T Dunham were of course the best team by far. They always won and hardly ever conceded a goal. They usually beat M Dunham (who really were crap) by several goals to nil, and “The” B Dunham by a similar margin (my dad had once been to watch “The” Arsenal while on holiday in London).
It was not long before T Dunham were promoted out of the league containing the other Dunham teams into the local district league, where they played against proper teams such as the colliery, the dockers and the railwaymen, and teams from pubs and local villages. I picked my players for each match and posted their names on the wall inside our team hut, in other words the yellow shed.
The team was always set out in traditional 1-2-3-5 formation, with a goalkeeper, two full backs, three half-backs and five forwards. In those days we always had a centre forward, inside forwards and wingers; no one had yet heard of modern formations involving sweepers, overlapping midfielders and offensive 4-3-3 game plans.
One day, Geoffrey Bullard noticed a team sheet on the wall of the shed. “What’s that?” he asked, looking carefully. My team was laid out for all to see, ready for the West Riding Cup Final between T Dunham and Norton Woodseats. The captain, ‘Dunham’, in other words me, was on the left wing, my position the only time I had ever been selected for the school team. Some of the other imaginary players were also names from school. ‘Gelder’ was inside-left, ‘Longthwaite’ was centre-forward, and, as I realised to my consternation the same moment he spotted it, ‘Bullard’ was centre-half.
“Why am I only centre-half?” he demanded to know.
I cringed inwardly while he thought about it.
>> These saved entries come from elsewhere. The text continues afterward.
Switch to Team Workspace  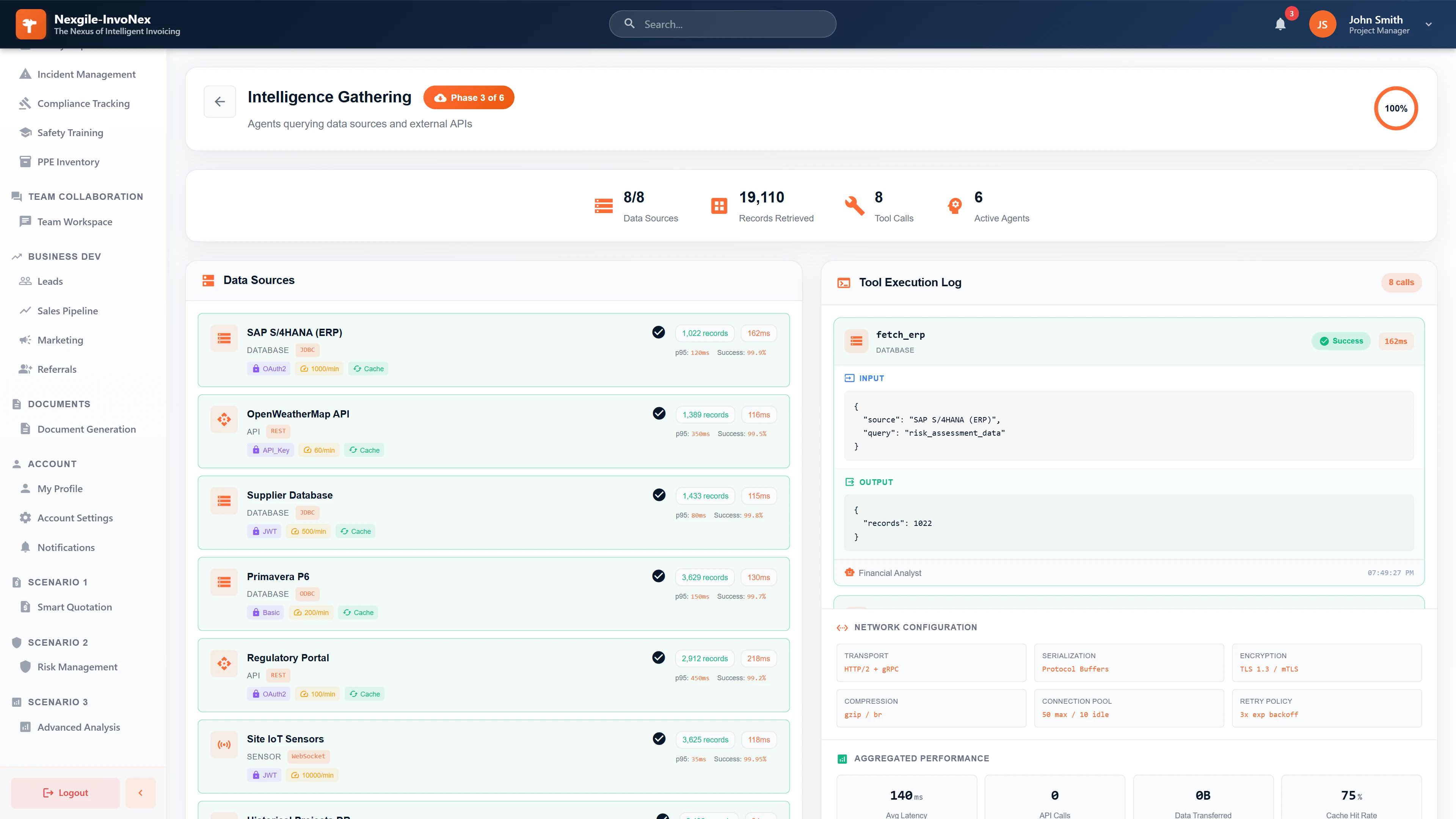(x=74, y=221)
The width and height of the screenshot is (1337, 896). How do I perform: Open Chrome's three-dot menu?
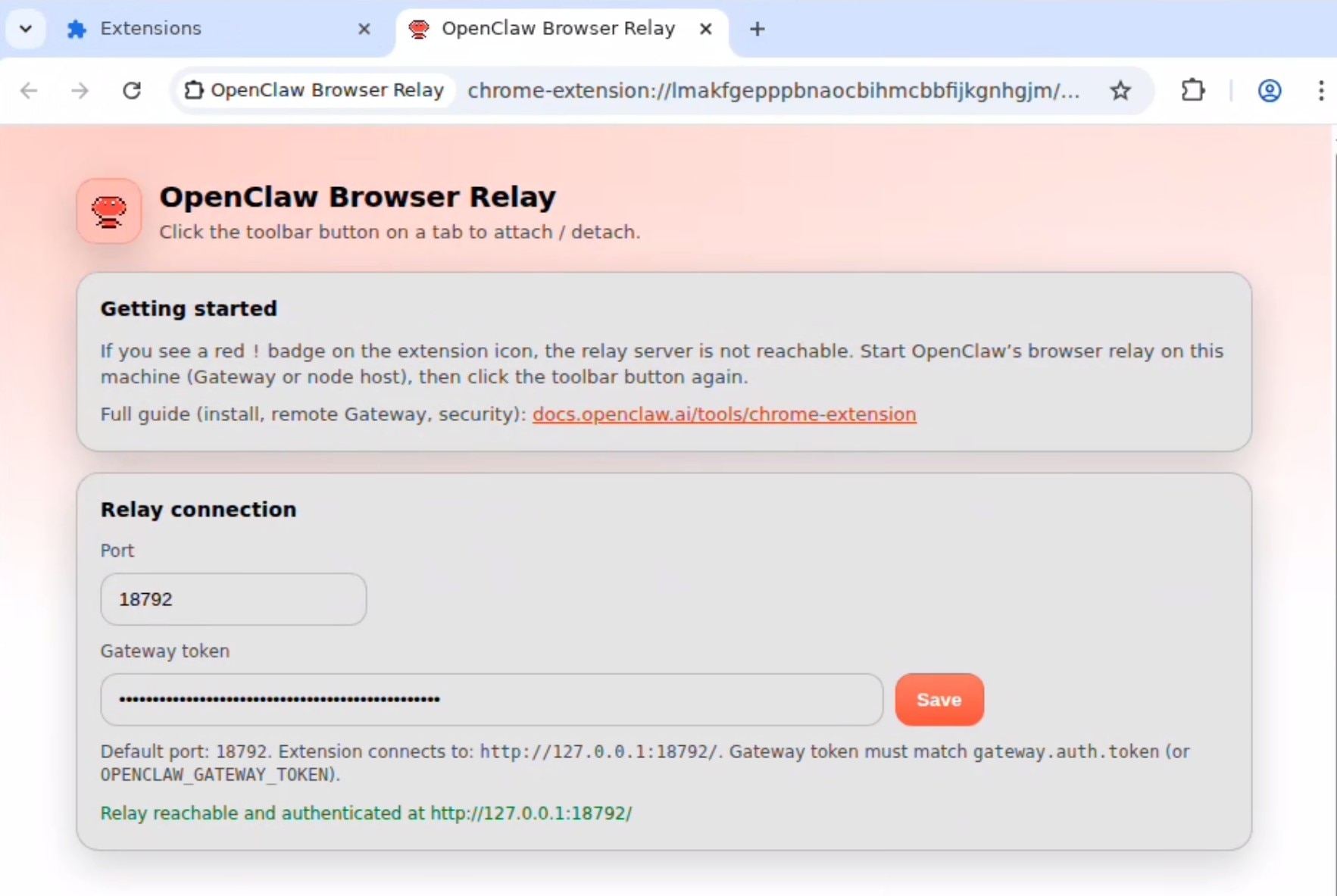click(x=1323, y=90)
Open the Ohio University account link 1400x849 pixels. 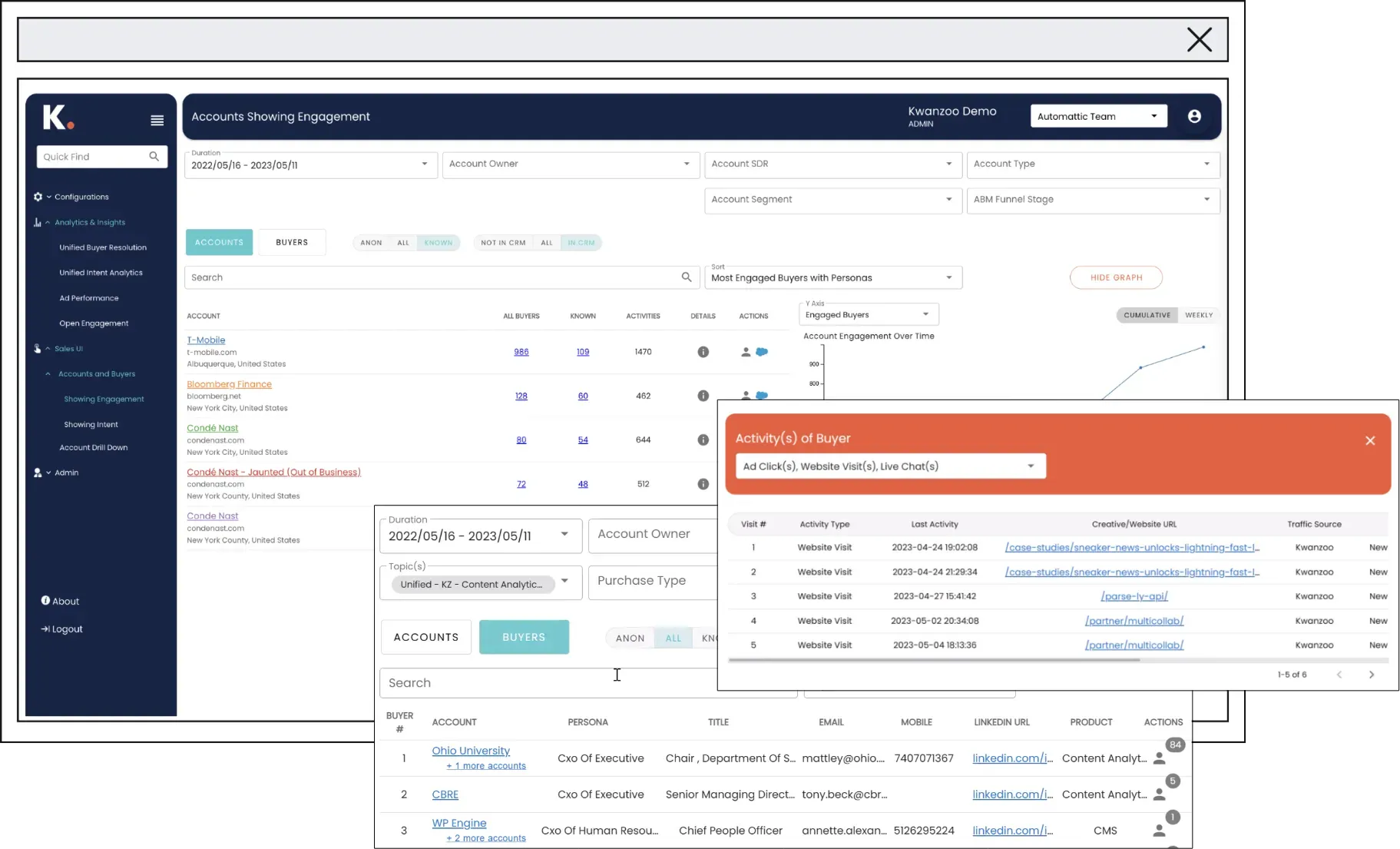tap(470, 751)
He considered himself one of the best footballers in the school and naturally assumed his rightful role was top scorer in the forward line.
“Actually,” he then said weighing it up, “I would make quite a good centre-half,” and let me off the hook by showing no further interest.
But the wax crayon was still on the garage, and in due course my mother saw it.
“It won’t come off,” she sounded annoyed. “And anyway, what does it mean?”
It dawned on me that I didn’t really know what ‘crap’ meant either. I’d heard people say it, and thought it a satisfyingly grown up word to use. It just seemed to mean someone or something wasn’t very good. You could snarl it in real disgust, curling your upper lip, emphasising the ‘r’ and spitting out the final ‘p’. “C-RAP!” I had been saying it as much as I could.
“What’s this word, ‘crap’?” my dad asked. My mother had obviously been talking to him.
It was my dad’s sister, Aunty Dorothy, a hospital nurse, who gently enlightened us as to what it meant. She took me aside and asked in her quiet way: “Was it you who wrote in wax crayon on the back of the garage? You wrote, ‘M Dunham are crap’, didn’t you?”
I nodded.
“Well, you do know what it means, don’t you?”
I shook my head.
“It’s very very rude,” she said looking serious. “It means babba.” *
I wanted to giggle, but tried hard to look horrified and apologetic.
“It’s not a word we should be using at all,” she warned sternly. “And in any case, it’s very wrong to say that. It should be M Dunham is crap.”
* It seems that using the word ‘babba’ to mean poo is not as universal as I once thought. An internet search reveals very few examples. Similarly, ‘trump’ meaning an emission of wind, also seems to be mainly a northern expression. Both were common in the part of Yorkshire where I grew up in the 1950s and 1960s. The word ‘crap’, on the other hand, was beyond vulgarity and never heard. It goes to show how much things have changed.